● **What the task asks**: What is needed is an exact retyping of the records below, from the first line through the line that contains "Screen dimensions: 394x831".

[Given entries Boundary: Start]

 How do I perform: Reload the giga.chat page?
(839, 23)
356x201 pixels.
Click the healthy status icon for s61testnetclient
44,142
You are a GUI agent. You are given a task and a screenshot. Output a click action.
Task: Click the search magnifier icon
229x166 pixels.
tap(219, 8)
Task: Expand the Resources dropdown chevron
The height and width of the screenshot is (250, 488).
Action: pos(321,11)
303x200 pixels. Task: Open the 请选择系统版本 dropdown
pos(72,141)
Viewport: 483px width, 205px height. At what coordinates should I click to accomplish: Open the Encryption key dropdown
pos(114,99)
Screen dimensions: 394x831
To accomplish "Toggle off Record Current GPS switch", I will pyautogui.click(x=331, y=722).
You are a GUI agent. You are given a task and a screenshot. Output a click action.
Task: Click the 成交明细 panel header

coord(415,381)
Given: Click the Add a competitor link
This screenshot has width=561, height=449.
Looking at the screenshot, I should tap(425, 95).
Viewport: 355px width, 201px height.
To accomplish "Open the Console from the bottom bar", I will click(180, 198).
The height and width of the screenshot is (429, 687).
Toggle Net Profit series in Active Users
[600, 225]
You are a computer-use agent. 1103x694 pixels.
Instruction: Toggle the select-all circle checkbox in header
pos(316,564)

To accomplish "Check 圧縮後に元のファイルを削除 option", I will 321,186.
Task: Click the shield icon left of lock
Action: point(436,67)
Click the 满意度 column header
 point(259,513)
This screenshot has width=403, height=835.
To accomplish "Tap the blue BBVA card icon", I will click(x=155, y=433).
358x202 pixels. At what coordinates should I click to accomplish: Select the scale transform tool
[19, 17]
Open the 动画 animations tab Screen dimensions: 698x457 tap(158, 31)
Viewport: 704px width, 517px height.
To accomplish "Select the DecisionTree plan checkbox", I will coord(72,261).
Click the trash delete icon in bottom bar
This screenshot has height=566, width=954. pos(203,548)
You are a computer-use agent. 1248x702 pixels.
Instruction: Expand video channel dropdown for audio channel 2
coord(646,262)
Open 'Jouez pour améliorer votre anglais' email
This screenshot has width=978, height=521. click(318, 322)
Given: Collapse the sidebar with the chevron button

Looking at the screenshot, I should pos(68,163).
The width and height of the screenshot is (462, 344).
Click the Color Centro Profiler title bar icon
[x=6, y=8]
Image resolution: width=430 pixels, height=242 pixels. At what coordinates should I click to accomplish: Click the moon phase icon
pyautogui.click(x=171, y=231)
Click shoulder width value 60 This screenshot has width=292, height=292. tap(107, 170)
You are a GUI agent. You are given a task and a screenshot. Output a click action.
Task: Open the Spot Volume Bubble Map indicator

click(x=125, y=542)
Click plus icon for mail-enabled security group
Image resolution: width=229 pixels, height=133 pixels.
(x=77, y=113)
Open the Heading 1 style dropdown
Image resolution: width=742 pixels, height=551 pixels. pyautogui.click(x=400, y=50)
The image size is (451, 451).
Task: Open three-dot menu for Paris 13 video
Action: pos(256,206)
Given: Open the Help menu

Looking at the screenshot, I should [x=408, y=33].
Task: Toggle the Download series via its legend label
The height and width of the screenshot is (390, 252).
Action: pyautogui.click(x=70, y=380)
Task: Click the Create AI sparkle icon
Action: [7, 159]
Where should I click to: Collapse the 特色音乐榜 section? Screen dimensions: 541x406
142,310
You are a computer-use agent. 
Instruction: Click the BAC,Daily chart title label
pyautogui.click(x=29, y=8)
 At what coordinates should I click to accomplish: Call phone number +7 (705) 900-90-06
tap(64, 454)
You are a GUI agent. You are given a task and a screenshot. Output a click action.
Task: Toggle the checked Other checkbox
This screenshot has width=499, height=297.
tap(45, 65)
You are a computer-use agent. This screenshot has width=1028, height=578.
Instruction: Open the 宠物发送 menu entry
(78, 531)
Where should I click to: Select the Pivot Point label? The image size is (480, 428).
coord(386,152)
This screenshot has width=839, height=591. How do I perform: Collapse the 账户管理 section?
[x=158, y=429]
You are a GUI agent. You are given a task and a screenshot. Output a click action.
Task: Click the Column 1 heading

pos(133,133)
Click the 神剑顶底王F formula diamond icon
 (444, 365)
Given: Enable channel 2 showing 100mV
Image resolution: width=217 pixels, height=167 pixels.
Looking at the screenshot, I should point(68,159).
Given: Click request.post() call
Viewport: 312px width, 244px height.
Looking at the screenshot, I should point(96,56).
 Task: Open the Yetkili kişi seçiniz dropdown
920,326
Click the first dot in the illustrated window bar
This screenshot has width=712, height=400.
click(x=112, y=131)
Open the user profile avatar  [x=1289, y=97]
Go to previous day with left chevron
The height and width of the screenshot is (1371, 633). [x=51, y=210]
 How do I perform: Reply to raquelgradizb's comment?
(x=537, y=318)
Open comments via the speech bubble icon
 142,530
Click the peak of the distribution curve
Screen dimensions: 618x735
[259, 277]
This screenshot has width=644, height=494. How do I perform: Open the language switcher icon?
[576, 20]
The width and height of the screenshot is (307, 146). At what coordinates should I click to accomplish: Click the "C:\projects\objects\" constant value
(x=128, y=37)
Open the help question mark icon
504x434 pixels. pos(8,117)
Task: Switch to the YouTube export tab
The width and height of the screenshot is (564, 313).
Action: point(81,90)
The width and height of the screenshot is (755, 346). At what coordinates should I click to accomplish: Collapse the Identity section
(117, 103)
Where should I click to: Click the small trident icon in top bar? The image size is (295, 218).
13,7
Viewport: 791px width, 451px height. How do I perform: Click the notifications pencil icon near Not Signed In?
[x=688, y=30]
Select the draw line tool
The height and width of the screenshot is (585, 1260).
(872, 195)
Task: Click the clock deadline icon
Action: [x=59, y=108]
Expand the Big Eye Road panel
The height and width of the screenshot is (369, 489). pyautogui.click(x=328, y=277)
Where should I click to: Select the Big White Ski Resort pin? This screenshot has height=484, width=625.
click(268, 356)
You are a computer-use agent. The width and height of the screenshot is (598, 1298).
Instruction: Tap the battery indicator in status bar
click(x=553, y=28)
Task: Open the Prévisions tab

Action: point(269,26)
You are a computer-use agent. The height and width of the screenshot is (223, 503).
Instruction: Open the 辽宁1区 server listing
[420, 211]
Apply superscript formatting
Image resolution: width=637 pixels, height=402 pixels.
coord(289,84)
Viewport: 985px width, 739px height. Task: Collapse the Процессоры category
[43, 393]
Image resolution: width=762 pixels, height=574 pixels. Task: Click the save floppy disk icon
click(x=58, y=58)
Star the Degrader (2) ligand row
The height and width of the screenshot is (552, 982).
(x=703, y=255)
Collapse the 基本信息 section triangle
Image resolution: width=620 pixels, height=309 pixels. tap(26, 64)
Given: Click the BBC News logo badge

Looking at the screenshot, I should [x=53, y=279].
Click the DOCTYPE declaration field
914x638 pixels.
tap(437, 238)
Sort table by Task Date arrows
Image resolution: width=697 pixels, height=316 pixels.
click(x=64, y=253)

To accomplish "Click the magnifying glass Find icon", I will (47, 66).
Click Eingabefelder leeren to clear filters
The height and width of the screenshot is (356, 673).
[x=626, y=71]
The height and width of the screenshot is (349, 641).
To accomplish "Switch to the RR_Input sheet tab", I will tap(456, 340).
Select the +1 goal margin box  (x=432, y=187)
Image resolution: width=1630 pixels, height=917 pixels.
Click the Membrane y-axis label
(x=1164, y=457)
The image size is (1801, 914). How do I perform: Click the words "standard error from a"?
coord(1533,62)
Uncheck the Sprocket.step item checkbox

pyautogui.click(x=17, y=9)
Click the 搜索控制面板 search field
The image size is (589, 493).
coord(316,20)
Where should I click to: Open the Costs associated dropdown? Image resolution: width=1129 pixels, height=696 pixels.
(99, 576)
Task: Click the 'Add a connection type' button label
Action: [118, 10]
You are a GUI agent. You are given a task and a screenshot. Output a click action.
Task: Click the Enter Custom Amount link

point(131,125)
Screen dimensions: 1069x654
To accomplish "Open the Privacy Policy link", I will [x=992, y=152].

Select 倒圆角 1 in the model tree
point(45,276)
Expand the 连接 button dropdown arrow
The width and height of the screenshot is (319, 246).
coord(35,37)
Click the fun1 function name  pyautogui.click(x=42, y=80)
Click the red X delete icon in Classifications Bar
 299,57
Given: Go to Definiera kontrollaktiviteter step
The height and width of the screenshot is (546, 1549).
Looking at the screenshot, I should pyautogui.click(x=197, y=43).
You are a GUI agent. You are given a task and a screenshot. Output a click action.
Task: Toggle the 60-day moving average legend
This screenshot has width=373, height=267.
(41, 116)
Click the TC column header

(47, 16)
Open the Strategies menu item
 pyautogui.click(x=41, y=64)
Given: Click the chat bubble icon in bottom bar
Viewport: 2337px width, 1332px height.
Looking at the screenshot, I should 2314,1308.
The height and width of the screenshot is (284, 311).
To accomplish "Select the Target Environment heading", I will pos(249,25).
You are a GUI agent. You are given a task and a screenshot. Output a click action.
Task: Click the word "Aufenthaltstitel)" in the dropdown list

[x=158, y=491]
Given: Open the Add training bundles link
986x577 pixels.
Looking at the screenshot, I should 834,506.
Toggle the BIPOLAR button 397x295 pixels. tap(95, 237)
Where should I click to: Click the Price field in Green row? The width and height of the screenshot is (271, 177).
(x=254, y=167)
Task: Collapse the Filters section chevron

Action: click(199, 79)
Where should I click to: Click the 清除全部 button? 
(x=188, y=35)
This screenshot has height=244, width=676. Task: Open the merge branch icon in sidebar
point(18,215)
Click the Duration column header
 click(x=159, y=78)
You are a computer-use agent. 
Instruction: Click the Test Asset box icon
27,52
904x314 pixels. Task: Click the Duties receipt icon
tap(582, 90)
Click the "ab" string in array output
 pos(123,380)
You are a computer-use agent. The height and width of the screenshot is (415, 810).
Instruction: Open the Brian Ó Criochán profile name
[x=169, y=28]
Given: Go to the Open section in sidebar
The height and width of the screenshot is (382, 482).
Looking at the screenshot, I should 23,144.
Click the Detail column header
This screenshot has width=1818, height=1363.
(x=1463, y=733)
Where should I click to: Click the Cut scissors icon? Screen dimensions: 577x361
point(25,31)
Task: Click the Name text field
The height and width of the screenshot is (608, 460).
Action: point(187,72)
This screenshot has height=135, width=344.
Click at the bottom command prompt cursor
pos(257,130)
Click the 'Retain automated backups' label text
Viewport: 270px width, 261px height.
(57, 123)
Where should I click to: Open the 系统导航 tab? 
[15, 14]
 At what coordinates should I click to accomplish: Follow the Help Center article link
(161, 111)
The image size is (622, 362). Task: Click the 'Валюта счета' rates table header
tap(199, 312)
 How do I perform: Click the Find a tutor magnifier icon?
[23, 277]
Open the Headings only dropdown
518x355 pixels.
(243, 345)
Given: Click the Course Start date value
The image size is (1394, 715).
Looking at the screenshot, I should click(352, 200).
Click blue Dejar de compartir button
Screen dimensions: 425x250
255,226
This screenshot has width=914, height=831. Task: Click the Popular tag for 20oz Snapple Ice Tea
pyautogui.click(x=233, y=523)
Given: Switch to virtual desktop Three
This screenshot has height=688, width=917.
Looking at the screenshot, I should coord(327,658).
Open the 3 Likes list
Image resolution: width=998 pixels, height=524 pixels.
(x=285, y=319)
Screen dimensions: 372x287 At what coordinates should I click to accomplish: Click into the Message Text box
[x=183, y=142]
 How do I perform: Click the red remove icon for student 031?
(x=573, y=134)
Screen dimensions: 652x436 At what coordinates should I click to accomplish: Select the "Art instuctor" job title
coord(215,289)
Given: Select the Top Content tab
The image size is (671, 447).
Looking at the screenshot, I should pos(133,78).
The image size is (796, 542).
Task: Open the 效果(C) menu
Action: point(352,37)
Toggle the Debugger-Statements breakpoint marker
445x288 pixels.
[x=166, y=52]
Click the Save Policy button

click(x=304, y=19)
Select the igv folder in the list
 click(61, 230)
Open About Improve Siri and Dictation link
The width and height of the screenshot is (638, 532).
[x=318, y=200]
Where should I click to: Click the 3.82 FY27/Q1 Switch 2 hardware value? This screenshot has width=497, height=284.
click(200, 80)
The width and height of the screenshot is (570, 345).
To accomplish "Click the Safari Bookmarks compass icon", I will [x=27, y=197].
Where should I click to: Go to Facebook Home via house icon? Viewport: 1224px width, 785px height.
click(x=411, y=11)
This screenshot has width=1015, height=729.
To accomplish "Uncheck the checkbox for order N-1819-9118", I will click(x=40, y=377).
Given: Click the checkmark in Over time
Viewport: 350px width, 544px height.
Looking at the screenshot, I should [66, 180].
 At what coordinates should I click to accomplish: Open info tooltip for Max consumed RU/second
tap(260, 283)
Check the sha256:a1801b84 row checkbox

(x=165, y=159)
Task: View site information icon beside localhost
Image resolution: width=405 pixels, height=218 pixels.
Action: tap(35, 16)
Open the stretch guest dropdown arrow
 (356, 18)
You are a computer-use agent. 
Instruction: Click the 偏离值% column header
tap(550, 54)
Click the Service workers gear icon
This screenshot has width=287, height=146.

[Given entries Boundary: End]

● **Completed exercise**:
 How do I perform: Reload the giga.chat page?
(839, 23)
356x201 pixels.
Click the healthy status icon for s61testnetclient
44,142
You are a GUI agent. You are given a task and a screenshot. Output a click action.
Task: Click the search magnifier icon
229x166 pixels.
tap(219, 8)
Task: Expand the Resources dropdown chevron
The height and width of the screenshot is (250, 488).
Action: pos(321,11)
303x200 pixels. Task: Open the 请选择系统版本 dropdown
pos(72,141)
Viewport: 483px width, 205px height. At what coordinates should I click to accomplish: Open the Encryption key dropdown
pos(114,99)
Screen dimensions: 394x831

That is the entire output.